**EXTRAIT DU DOCUMENT:**
★ ★ ★ ★ ★
La Confédération Générale du Travail/03
III
Les Résultats
Les bénéfices que les travailleurs français ont retirés et retirent de leur organisation de classe ne peuvent se mesurer que par approximations. Ces bénéfices sont de deux ordres : matériels et moraux, et, pour en fixer la valeur, il n’y a guère d’autre moyen d’appréciation que les résultats des conflits engagés contre le patronat.
Il faut d’abord tenir compte qu’il est des causes automatiques d’améliorations : découvertes scientifiques, développement de l’outillage industriel, rapidité des moyens de communications, etc. Mais ces progrès — dont, au surplus, la classe ouvrière ne profite qu’en très minime proportion — ne modifient pas la structure sociale et ne changent rien aux rapports qui subordonnent le travailleur au patron et au dirigeant.
Par conséquent, il ne faut enregistrer ces progrès automatiques, ni comme résultats de l’action ouvrière, ni comme preuve de la sympathie des capitalistes envers le prolétariat. Ne doivent être portées au compte syndical que les améliorations obtenues par la poussée ouvrière, — que cette poussée s’esquisse seulement en menace ou qu’elle aille jusqu’au conflit plus ou moins brutal.
I
LES GRÈVES
Au point de vue matériel, des indications nous sont fournies par l’Office du Travail, qui dresse annuellement une statistique des grèves. L’origine gouvernementale de cette statistique et la difficulté de l’établir doivent nous inciter à ne donner à ces chiffres qu’une valeur relative ; nous devons les recueillir comme indications générales et ne pas leur attribuer une trop grande exactitude.
Cette statistique ne porte que sur les conflits déclarés et non sur ceux qui ont pu se solutionner à l’amiable, avant la crise de cessation de travail.
★ ★ ★ ★ ★
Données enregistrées
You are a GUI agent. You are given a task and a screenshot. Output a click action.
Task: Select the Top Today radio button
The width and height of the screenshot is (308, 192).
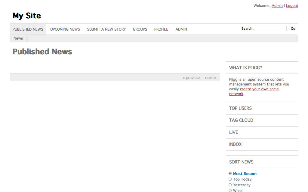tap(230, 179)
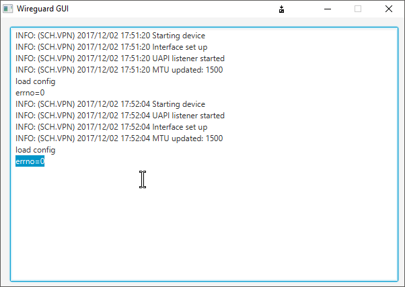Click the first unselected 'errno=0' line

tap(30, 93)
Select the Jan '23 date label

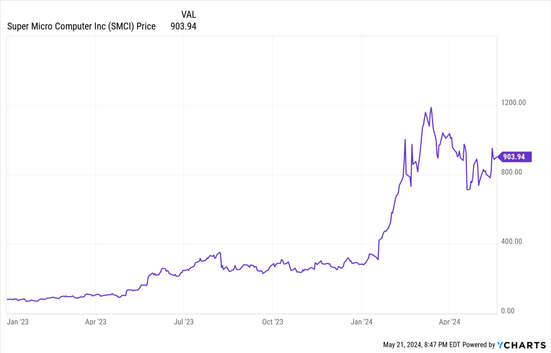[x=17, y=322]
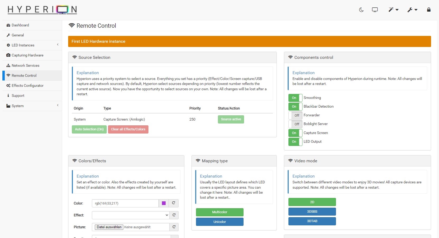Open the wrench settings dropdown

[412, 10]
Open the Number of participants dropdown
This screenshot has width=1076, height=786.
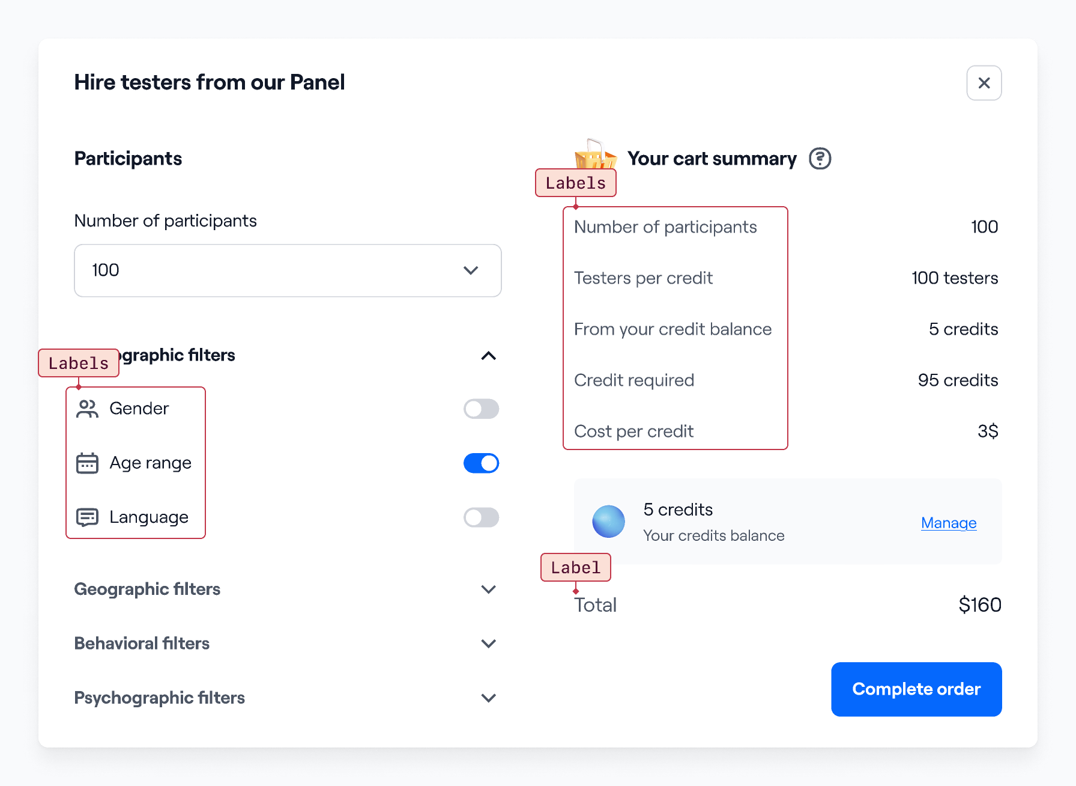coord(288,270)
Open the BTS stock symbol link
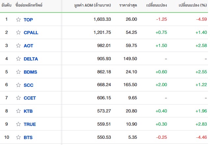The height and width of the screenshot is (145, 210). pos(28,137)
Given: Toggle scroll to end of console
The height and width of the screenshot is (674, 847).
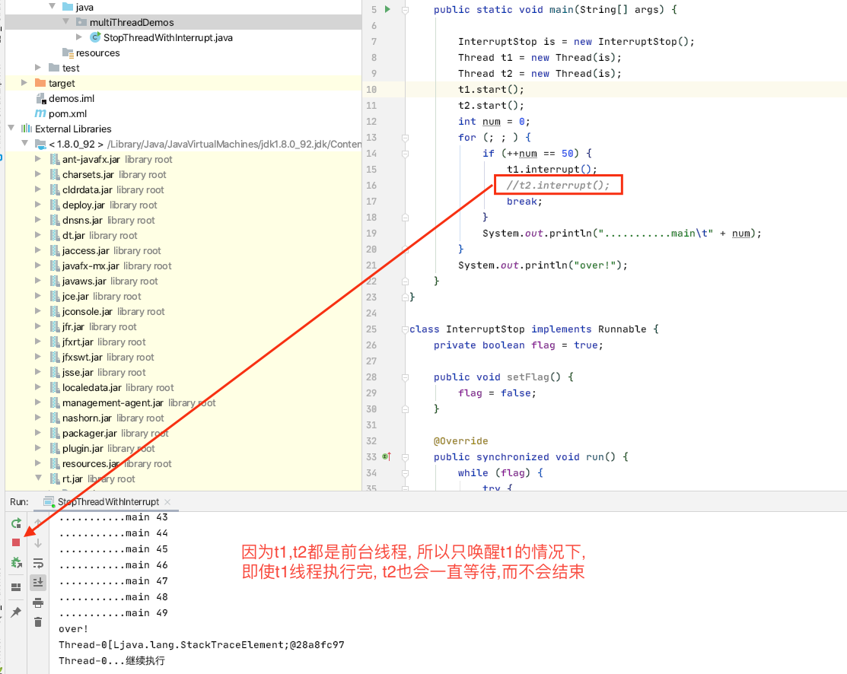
★ ★ ★ ★ ★
**TÂCHES À RÉALISER:**
1 - Indiquez quel organisme, selon le texte sur la Confédération générale du travail, dresse chaque année une statistique des grèves.
2 - Prolongez le texte sur la Confédération générale du travail en rédigeant le passage qui suit sa dernière phrase.

**RÉPONSES FOURNIES:**
1 - L'Office du Travail.

2 -
En la décennie 1890-1900, sur 100 grèves, la proportion de résultats a été : réussites, 23,8 % ; transactions, 32,2 % ; échecs, 43,8 %. Si, au lieu de se borner à examiner le simple pourcentage des grèves, on cherche le pourcentage des résultats par nombre de grévistes, on trouve : réussites, 18,4 % ; transactions, 43,33 % ; échecs, 37,36 %.
En cette dizaine d’années, il y a donc eu 56 grèves sur 100 qui se sont terminées par des améliorations plus ou moins considérables en faveur des ouvriers ; et, sur un cent de travailleurs, il y en a eu 61,38 qui ont retiré un bénéfice matériel de ces conflits.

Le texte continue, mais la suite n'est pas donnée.